## RECORDED INFORMATION
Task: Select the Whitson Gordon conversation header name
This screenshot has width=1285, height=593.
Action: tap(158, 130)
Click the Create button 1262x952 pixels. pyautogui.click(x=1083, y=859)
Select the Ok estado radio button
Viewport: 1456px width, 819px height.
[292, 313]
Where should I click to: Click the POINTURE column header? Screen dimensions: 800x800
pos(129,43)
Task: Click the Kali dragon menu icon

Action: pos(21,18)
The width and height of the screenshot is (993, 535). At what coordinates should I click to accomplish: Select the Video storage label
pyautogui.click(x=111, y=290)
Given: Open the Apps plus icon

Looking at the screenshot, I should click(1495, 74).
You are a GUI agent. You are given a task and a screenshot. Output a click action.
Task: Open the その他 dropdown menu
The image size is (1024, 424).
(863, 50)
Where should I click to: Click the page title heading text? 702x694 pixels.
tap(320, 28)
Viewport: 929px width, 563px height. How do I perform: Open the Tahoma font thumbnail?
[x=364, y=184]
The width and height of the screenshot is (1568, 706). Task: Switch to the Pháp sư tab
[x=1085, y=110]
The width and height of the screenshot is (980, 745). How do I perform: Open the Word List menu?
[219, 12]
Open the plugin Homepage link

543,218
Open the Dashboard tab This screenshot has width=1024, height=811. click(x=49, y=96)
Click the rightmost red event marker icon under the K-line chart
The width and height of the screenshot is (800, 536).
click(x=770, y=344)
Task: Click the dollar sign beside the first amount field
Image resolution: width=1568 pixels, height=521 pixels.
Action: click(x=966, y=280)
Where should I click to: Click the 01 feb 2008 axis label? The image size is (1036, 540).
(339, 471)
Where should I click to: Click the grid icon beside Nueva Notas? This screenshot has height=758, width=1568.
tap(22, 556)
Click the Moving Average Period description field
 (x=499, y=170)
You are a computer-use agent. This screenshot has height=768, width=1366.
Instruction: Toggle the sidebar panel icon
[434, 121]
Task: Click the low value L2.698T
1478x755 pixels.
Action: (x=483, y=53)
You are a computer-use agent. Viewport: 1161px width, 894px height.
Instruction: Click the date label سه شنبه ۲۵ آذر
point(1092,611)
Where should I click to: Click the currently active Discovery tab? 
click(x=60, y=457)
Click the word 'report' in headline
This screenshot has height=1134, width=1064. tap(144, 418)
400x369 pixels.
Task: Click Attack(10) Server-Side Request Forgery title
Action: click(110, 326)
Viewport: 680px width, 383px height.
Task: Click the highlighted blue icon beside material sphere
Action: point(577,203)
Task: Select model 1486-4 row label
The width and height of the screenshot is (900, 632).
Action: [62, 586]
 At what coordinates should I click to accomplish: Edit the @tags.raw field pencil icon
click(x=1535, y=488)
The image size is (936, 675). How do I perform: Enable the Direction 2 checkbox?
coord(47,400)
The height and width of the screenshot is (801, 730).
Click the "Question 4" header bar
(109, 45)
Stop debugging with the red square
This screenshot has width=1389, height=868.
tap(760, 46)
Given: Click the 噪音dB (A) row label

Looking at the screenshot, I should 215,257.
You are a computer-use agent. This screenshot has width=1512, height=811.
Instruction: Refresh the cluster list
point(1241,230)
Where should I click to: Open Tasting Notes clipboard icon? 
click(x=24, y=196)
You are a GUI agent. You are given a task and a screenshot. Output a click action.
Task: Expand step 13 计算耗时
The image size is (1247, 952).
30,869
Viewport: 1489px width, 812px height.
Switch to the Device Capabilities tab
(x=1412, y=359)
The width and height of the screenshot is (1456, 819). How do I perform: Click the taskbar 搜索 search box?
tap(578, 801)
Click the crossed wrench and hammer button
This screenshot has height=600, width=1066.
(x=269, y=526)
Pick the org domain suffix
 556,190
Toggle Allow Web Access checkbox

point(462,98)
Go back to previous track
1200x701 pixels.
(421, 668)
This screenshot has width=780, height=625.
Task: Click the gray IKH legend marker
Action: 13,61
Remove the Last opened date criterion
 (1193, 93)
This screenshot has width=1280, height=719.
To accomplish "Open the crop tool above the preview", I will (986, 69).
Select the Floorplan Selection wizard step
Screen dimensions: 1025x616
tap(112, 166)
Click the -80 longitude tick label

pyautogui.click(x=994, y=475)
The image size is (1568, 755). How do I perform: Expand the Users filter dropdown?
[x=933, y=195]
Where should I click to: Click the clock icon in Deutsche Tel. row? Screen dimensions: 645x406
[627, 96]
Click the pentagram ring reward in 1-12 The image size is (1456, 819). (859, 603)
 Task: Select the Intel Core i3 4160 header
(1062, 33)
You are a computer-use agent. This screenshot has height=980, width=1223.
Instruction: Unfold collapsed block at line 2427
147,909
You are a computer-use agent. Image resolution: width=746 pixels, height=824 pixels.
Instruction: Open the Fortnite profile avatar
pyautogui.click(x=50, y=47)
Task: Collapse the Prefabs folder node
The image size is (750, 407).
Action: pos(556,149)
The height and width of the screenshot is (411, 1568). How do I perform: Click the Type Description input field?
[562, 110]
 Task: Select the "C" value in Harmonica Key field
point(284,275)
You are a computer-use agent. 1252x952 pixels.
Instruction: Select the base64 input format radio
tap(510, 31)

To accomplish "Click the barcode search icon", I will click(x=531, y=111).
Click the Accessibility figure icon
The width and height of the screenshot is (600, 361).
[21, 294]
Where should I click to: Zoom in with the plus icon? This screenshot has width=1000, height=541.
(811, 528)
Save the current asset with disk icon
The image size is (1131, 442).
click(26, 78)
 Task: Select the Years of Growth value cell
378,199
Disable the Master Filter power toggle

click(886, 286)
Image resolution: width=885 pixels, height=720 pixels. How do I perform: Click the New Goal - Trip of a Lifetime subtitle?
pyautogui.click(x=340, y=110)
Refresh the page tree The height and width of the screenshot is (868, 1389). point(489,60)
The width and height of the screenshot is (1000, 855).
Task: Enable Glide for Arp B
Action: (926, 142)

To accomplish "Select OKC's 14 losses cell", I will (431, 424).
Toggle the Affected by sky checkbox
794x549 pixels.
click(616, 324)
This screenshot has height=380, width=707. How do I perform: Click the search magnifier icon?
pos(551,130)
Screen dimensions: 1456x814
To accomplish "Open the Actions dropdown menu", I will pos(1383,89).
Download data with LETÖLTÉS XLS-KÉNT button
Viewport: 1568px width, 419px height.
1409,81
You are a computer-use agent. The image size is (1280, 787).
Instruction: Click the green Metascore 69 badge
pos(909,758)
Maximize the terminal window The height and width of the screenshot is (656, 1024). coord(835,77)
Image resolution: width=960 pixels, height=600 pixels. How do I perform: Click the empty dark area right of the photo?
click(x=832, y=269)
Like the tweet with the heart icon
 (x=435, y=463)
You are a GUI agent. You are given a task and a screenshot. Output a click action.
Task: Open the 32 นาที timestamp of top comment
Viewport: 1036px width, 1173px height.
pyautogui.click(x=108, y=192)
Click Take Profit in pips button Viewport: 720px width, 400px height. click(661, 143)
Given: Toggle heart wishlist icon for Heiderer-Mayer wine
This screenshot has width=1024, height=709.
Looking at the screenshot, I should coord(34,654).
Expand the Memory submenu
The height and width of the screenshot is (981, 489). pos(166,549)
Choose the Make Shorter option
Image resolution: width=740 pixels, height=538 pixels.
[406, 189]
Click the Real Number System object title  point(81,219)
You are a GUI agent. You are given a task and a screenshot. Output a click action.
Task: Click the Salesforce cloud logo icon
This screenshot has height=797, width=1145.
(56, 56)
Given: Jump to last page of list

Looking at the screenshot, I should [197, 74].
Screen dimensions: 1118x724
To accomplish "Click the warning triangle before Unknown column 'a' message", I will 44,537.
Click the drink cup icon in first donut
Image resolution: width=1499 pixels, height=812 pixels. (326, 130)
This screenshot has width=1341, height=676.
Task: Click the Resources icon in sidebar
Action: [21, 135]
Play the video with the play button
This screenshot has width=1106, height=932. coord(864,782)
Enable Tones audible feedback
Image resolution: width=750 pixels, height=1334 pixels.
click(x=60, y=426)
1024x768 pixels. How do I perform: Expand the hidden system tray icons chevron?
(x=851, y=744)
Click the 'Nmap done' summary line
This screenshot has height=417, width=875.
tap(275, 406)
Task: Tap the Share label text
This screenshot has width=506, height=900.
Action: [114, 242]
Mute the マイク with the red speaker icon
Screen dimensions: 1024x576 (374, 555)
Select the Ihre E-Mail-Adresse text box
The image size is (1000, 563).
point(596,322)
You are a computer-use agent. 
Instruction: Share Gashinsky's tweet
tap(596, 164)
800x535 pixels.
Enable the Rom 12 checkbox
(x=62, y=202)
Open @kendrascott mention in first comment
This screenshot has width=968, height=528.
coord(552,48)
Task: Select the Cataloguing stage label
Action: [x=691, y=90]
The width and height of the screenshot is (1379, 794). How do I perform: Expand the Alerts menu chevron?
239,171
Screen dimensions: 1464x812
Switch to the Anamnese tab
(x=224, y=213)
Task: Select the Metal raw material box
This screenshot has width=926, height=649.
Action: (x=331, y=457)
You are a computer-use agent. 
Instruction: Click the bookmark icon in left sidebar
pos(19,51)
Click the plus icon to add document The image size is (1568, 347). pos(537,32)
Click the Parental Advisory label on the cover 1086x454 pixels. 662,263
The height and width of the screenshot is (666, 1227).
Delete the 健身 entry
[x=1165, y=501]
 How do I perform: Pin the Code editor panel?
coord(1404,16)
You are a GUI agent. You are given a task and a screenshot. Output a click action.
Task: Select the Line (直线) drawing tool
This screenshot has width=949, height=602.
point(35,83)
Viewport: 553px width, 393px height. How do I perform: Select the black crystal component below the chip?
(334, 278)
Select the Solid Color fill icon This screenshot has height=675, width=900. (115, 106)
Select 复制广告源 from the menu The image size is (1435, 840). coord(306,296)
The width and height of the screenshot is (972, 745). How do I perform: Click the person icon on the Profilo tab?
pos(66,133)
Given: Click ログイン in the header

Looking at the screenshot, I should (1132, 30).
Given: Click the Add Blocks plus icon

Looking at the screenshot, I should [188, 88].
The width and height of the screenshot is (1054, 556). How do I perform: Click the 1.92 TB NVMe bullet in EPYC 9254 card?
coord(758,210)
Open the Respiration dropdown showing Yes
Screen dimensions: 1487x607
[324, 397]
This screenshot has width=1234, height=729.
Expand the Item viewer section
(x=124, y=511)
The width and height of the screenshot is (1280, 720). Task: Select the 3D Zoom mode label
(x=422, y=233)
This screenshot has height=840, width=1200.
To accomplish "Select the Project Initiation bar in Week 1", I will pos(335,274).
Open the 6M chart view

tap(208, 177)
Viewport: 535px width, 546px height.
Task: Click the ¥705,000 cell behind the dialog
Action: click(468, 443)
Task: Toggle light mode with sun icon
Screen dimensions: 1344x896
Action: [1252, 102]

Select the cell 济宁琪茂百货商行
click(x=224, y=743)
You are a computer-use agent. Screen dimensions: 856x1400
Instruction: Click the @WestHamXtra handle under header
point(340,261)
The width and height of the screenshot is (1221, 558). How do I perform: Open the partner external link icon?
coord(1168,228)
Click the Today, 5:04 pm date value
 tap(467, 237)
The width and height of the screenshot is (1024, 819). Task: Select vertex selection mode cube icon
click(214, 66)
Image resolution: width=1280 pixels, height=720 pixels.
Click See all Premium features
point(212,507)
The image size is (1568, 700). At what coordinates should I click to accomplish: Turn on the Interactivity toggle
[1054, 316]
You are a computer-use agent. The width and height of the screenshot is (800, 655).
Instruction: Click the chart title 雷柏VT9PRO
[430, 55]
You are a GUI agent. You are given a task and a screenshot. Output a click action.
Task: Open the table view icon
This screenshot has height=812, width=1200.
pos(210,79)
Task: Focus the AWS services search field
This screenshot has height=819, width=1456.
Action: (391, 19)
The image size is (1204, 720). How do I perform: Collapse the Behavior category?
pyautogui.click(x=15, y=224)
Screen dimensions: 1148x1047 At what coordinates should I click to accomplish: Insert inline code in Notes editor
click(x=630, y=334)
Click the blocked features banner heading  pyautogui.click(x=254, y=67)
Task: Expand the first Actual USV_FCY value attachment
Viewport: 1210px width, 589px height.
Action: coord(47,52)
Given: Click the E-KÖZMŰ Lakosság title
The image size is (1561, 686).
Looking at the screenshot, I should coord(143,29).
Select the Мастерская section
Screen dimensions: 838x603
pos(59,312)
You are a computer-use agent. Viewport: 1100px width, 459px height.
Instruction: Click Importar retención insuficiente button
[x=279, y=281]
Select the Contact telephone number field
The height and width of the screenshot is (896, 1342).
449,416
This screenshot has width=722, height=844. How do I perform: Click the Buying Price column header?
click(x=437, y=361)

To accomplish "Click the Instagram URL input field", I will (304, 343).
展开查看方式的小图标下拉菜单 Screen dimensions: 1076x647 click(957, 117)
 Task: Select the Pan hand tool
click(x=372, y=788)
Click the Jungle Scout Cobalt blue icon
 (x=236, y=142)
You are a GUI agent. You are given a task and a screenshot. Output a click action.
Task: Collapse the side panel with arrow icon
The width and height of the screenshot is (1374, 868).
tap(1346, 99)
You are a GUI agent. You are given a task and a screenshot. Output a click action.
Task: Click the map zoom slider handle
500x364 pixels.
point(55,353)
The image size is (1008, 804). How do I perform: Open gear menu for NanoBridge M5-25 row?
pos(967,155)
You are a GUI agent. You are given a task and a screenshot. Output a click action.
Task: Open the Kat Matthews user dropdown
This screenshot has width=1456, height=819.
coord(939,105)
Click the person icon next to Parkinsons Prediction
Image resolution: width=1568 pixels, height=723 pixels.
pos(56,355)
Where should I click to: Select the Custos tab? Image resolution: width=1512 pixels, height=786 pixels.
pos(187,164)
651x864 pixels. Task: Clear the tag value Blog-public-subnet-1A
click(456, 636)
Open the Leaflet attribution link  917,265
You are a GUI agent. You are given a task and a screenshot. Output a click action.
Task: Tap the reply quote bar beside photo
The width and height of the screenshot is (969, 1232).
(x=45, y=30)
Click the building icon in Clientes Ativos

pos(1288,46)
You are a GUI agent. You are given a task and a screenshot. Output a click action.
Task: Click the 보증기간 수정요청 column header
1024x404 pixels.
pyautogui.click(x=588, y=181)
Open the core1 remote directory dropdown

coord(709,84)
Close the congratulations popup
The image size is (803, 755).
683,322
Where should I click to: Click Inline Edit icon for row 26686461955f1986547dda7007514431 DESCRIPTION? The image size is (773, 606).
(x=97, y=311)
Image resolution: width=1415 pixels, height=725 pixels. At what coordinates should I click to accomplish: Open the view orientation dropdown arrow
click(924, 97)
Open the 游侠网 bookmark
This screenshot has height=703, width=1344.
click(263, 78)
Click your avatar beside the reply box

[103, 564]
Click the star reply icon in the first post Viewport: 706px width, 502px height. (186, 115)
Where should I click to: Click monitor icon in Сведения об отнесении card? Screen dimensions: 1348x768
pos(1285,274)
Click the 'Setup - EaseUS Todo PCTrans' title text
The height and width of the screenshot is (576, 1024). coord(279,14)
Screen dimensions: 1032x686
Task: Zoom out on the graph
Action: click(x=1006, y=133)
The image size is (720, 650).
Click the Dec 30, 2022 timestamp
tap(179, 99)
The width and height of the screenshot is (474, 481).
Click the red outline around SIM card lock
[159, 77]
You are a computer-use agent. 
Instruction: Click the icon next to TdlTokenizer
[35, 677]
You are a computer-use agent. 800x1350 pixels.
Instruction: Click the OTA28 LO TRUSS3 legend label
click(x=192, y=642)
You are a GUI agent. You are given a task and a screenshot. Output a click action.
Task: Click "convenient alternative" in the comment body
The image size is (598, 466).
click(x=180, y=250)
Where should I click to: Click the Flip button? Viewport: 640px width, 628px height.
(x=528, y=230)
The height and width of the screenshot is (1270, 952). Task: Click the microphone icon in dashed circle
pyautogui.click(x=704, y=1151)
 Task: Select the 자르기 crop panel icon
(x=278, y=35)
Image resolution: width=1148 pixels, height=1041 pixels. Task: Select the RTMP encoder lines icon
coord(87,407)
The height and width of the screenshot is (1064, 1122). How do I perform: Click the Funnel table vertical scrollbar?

## PROBLEM STATEMENT
Rewrite the entries from the line containing "You are a computer-use agent. 800x1350" through the line containing "(x=528, y=230)", both included, with requests kept as they are. Shift every coordinate in the answers by -84.

## TASK RESULT
You are a computer-use agent. 800x1350 pixels.
Instruction: Click the OTA28 LO TRUSS3 legend label
click(x=108, y=558)
You are a GUI agent. You are given a task and a screenshot. Output a click action.
Task: Click "convenient alternative" in the comment body
The image size is (598, 466).
click(x=96, y=166)
Where should I click to: Click the Flip button? Viewport: 640px width, 628px height.
(x=444, y=146)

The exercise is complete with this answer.